The only real Q is: " who can be really sure which year something happened in?" = "do you really think 1400 is a(2) or a(3) or whatever?" Zak
Понедельник, 23 мая 2016, 7:56 +03:00 от Neil Sloane <njasloane@gmail.com>:
The proposed definition mentioned "Nth term is the year when pi was first calcuated to 10^N"
There are some obvious worries:
- why 10^n? why not 6^n? - who can be really sure which year something happened in? - why year? what calendar? why not "minute"? Is the instant when a computation was completed all that important? - do you really think 1400 is a(2) or a)3) or whatever?

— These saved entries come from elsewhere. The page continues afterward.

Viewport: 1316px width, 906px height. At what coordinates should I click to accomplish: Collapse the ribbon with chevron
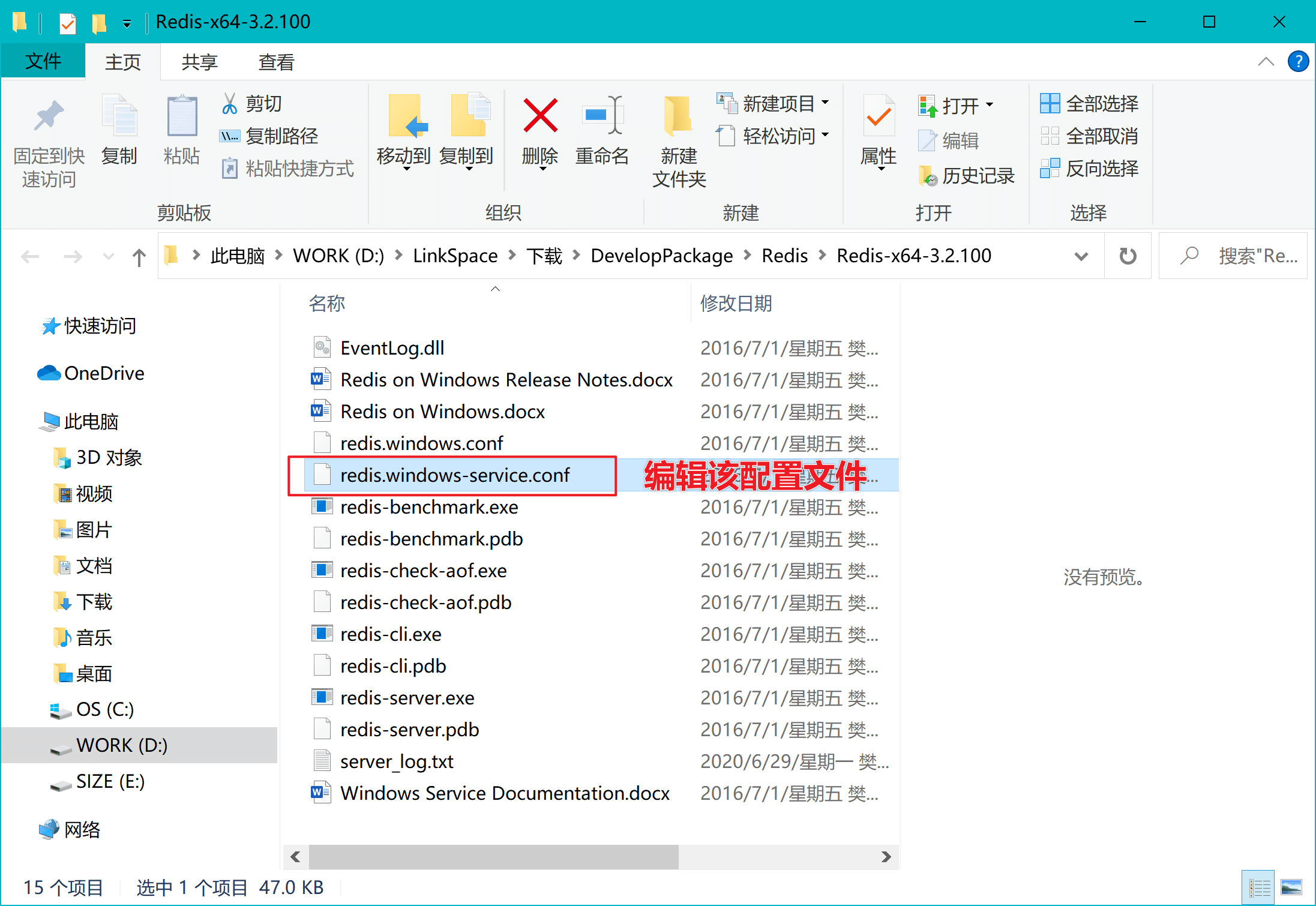click(x=1266, y=62)
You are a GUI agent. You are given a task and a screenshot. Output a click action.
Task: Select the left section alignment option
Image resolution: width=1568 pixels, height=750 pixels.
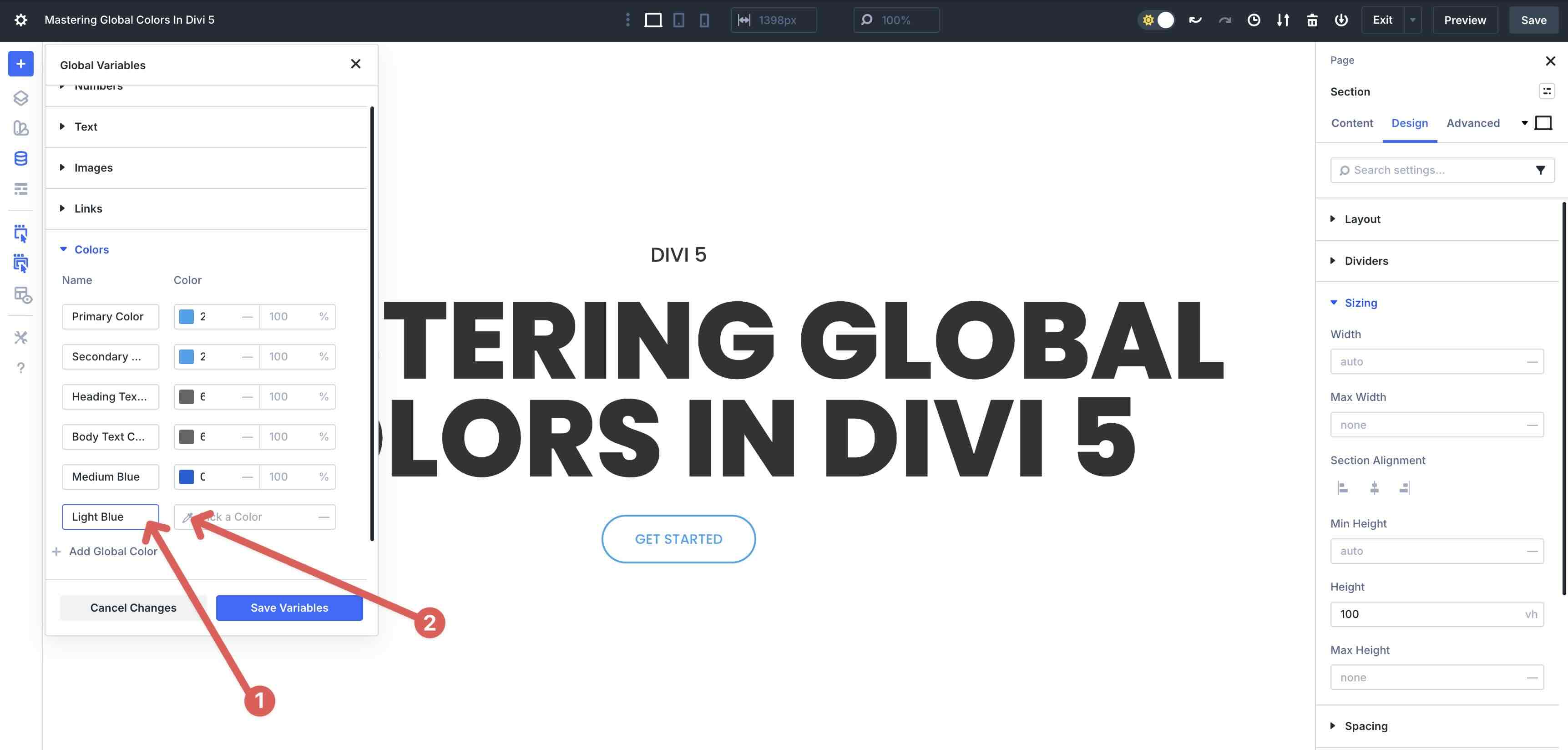(1343, 487)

The whole thing seems bogus, so I rejected it.
Best regards Neil
Neil J. A. Sloane, President, OEIS Foundation. 11 South Adelaide Avenue, Highland Park, NJ 08904, USA. Also Visiting Scientist, Math. Dept., Rutgers University, Piscataway, NJ. Phone: 732 828 6098; home page: http://NeilSloane.com Email: njasloane@gmail.com
On Sun, May 22, 2016 at 11:10 PM, Keith F. Lynch < kfl@keithlynch.net > wrote:
1400, 1706, 1949, 1958, 1961, 1973, 1983, 1987, 1989, 1997, 1999, 2002, 2011
The Nth term is the year when pi was first calcuated to 10^N decimal places. 2011 is the 13th term because pi was calculated to ten trillion (10^13) places that year. Pi has not yet been calculated to 10^14 places.
Since 1949, the average time for each new factor of ten has been 6.2 years, a doubling every 1.9 years. I think it's a good illustration of the remarkable progress in computer hardware and software.
If this trend continues, one mole (Avogadro's number) of digits will be known before the 2080s.
I submitted it to OEIS, with references, but it was ruled "inappropriate."
I considered adding a zeroth term, -250, the approximate year when Archimedes first calculated pi. Others had *measured* pi to more than one decimal place long before his time, but he was the first person known to have *calculated* it.